* EXERCISE REQUIREMENTS
In the records below, find the line with "Twitter (252, 1307)" and the line with "Marca personal (44, 1966)". Print both exactly, along with every line between them, and no other line.

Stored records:
>>>>>
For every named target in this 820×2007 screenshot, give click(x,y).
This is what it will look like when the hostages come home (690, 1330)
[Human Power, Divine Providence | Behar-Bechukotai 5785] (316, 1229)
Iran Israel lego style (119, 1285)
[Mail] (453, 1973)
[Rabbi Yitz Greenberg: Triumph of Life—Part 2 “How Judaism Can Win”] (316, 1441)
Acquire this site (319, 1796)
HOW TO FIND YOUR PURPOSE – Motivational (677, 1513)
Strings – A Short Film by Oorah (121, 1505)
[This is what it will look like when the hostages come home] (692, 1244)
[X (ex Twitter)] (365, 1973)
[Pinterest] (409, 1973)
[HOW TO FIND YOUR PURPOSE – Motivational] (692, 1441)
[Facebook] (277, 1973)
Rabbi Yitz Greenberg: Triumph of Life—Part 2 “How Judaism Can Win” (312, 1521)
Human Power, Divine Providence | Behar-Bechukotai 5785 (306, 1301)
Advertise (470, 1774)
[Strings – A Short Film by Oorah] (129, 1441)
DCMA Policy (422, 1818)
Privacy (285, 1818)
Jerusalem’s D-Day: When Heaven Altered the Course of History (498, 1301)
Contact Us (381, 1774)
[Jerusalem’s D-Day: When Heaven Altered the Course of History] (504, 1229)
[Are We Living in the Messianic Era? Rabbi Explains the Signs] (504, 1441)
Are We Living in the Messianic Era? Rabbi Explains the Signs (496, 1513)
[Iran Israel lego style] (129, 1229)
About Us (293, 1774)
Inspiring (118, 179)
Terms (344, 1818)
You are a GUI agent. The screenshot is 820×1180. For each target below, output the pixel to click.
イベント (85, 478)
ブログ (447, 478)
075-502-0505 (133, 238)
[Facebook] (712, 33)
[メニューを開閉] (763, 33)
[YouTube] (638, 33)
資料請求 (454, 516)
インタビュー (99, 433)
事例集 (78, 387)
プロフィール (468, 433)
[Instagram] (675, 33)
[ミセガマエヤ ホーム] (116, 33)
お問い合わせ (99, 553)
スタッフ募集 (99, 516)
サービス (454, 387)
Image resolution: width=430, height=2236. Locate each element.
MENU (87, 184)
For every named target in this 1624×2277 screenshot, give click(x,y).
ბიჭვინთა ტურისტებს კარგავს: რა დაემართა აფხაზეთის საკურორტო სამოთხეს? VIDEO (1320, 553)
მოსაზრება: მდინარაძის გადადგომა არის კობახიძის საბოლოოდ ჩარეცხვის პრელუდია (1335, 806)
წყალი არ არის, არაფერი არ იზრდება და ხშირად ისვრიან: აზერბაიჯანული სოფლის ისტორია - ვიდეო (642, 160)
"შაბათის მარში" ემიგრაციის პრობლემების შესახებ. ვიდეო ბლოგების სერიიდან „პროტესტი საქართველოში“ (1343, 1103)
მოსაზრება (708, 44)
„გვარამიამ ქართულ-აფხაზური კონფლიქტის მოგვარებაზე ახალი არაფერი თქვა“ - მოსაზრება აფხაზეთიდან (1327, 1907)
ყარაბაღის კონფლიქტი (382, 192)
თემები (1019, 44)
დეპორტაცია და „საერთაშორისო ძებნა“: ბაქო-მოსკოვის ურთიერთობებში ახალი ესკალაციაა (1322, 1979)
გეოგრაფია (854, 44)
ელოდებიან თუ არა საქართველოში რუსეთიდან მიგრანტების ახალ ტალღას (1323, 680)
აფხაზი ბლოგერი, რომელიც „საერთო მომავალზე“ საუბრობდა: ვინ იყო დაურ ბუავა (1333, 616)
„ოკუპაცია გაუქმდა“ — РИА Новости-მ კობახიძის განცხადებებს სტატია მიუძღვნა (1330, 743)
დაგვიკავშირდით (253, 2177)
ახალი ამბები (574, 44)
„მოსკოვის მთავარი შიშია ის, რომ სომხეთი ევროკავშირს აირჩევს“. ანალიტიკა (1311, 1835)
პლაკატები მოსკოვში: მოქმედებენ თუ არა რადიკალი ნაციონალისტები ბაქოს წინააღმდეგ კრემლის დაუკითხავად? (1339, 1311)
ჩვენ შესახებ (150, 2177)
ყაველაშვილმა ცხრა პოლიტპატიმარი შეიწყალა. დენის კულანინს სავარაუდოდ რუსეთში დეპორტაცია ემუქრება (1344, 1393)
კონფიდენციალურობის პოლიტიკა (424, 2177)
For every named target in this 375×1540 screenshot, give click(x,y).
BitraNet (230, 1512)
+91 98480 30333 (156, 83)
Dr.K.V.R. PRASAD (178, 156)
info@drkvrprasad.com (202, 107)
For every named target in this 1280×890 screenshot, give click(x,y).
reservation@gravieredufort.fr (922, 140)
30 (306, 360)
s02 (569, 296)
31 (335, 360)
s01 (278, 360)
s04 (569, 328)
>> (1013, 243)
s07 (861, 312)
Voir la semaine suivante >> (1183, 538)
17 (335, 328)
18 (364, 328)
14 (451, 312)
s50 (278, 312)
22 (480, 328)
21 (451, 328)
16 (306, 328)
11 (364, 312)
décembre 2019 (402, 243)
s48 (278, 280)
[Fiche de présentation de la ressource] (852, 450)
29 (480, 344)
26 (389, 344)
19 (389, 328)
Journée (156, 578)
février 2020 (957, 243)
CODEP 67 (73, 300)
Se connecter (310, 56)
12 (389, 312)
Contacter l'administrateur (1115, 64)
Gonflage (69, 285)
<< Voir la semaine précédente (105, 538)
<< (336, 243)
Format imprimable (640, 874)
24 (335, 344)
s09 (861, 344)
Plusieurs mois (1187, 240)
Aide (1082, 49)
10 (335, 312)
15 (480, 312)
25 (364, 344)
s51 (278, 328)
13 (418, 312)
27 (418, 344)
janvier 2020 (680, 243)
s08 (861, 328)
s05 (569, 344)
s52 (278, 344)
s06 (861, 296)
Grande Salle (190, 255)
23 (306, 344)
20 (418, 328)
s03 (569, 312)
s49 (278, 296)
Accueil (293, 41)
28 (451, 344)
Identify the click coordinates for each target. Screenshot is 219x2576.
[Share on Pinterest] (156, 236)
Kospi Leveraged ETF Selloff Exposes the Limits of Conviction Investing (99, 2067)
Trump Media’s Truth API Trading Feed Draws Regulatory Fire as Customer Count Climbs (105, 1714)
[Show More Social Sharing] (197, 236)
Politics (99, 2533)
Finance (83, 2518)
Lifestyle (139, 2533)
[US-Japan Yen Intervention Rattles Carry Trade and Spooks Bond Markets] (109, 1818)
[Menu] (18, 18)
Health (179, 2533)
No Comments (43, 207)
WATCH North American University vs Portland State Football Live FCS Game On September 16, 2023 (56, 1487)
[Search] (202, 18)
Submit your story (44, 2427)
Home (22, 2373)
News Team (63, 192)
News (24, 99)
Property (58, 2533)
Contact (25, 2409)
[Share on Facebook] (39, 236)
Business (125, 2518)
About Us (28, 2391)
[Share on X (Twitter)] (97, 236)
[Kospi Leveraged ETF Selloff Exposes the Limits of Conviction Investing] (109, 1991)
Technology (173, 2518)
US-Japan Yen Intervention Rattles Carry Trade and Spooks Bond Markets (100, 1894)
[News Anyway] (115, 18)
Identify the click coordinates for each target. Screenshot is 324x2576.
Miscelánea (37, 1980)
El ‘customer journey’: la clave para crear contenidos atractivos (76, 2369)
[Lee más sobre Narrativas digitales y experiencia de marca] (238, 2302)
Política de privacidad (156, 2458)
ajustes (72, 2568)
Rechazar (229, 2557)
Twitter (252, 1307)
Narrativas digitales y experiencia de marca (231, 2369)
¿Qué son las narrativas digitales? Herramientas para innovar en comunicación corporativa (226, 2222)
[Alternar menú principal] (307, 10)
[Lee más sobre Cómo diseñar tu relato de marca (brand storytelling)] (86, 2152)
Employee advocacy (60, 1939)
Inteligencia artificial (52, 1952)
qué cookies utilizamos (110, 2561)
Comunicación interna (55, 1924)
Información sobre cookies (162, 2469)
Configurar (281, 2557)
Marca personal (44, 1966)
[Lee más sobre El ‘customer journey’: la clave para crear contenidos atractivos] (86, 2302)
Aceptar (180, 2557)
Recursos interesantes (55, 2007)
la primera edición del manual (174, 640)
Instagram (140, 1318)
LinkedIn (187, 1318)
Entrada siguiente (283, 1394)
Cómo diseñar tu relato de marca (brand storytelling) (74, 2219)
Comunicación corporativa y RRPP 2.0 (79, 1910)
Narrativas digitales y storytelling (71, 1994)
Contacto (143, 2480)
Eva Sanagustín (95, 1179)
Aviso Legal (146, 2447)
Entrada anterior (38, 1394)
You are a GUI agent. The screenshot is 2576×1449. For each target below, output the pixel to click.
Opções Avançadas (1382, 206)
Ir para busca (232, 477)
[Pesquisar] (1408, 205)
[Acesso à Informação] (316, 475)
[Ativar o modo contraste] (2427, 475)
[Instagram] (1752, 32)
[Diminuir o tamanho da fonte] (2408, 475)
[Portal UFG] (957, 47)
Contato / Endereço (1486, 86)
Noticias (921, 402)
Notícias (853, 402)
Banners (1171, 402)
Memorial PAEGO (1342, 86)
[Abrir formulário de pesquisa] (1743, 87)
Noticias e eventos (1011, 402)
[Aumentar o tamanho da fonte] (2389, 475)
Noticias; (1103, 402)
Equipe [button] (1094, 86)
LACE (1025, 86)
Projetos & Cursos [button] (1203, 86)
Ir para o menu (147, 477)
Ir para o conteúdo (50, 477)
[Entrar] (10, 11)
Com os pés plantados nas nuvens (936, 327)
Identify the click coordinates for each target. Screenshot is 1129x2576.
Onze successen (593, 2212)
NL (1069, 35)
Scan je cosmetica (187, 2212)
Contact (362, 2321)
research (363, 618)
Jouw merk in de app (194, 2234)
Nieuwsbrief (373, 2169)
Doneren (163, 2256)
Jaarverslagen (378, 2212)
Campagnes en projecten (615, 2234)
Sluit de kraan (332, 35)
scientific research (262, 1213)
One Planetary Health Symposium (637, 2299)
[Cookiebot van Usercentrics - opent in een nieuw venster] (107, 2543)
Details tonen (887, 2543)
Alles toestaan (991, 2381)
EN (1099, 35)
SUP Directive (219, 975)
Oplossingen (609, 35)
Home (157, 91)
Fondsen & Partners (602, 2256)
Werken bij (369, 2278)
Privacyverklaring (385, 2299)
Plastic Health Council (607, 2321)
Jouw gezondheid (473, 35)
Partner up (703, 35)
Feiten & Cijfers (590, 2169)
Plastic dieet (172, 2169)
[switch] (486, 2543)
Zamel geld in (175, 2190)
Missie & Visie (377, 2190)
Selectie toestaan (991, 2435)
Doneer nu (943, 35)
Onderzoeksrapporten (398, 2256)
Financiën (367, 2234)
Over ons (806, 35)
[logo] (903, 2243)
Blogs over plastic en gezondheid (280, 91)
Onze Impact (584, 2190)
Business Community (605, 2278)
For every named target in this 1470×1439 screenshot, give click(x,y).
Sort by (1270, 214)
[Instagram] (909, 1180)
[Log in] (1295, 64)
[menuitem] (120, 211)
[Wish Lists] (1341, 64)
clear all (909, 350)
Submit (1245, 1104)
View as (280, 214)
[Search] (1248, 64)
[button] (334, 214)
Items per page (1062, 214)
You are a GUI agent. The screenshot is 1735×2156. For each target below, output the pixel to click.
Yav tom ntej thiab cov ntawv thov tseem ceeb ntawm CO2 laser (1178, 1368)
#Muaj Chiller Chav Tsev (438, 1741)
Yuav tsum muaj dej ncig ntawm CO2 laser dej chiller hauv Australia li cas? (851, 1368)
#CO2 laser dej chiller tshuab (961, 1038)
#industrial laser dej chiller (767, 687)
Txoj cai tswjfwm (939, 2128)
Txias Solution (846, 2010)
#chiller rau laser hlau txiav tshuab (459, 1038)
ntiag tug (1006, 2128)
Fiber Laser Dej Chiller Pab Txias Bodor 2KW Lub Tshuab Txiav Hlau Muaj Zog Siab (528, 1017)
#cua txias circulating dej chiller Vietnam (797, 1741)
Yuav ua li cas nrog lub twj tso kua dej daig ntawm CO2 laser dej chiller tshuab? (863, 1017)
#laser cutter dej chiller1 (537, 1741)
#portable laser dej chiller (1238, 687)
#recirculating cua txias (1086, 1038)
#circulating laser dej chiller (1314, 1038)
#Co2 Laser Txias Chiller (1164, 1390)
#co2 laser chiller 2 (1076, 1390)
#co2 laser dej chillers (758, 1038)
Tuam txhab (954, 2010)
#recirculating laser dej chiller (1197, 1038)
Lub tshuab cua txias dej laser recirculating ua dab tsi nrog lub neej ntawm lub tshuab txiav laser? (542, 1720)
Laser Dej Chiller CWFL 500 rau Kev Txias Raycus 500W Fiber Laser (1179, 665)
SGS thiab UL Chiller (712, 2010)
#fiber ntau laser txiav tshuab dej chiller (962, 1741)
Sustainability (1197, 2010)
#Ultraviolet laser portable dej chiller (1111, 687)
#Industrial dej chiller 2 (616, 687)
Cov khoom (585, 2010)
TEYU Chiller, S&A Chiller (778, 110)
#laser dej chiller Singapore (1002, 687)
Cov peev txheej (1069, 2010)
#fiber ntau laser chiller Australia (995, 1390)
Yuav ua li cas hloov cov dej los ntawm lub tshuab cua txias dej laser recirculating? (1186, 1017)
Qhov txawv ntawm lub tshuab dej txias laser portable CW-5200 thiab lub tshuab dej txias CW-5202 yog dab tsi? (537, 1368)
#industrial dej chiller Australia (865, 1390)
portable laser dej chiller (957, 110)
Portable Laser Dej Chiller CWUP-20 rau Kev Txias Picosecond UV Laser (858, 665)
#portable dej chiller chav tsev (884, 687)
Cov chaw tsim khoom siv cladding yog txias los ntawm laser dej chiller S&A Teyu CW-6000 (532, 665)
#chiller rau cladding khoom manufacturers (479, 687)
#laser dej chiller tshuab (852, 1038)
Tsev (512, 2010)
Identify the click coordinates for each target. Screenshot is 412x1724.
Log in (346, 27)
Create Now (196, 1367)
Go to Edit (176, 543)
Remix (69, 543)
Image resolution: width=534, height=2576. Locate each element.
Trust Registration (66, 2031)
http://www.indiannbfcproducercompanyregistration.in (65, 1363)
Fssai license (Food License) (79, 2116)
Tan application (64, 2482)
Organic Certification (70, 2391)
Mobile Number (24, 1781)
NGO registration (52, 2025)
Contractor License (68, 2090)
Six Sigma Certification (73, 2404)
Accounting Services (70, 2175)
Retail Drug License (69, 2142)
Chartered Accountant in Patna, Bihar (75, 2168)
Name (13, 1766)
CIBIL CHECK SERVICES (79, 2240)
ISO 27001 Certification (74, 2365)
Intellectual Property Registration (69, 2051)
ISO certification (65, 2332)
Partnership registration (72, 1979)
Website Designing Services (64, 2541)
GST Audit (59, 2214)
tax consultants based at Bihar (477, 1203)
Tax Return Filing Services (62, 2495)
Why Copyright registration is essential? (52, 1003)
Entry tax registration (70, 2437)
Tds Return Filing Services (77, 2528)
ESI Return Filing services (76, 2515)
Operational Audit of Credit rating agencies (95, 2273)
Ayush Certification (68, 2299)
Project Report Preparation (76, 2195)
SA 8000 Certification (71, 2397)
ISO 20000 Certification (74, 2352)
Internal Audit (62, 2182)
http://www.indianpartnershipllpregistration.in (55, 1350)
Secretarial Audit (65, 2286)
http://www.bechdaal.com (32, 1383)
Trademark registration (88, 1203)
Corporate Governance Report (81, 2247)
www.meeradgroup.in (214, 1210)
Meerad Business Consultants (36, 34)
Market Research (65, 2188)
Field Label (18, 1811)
<<<<<
* RESULT FOR THIS EXERCISE
Twitter (252, 1307)
Narrativas digitales y experiencia de marca (231, 2369)
¿Qué son las narrativas digitales? Herramientas para innovar en comunicación corporativa (226, 2222)
[Alternar menú principal] (307, 10)
[Lee más sobre Cómo diseñar tu relato de marca (brand storytelling)] (86, 2152)
Employee advocacy (60, 1939)
Inteligencia artificial (52, 1952)
qué cookies utilizamos (110, 2561)
Comunicación interna (55, 1924)
Información sobre cookies (162, 2469)
Configurar (281, 2557)
Marca personal (44, 1966)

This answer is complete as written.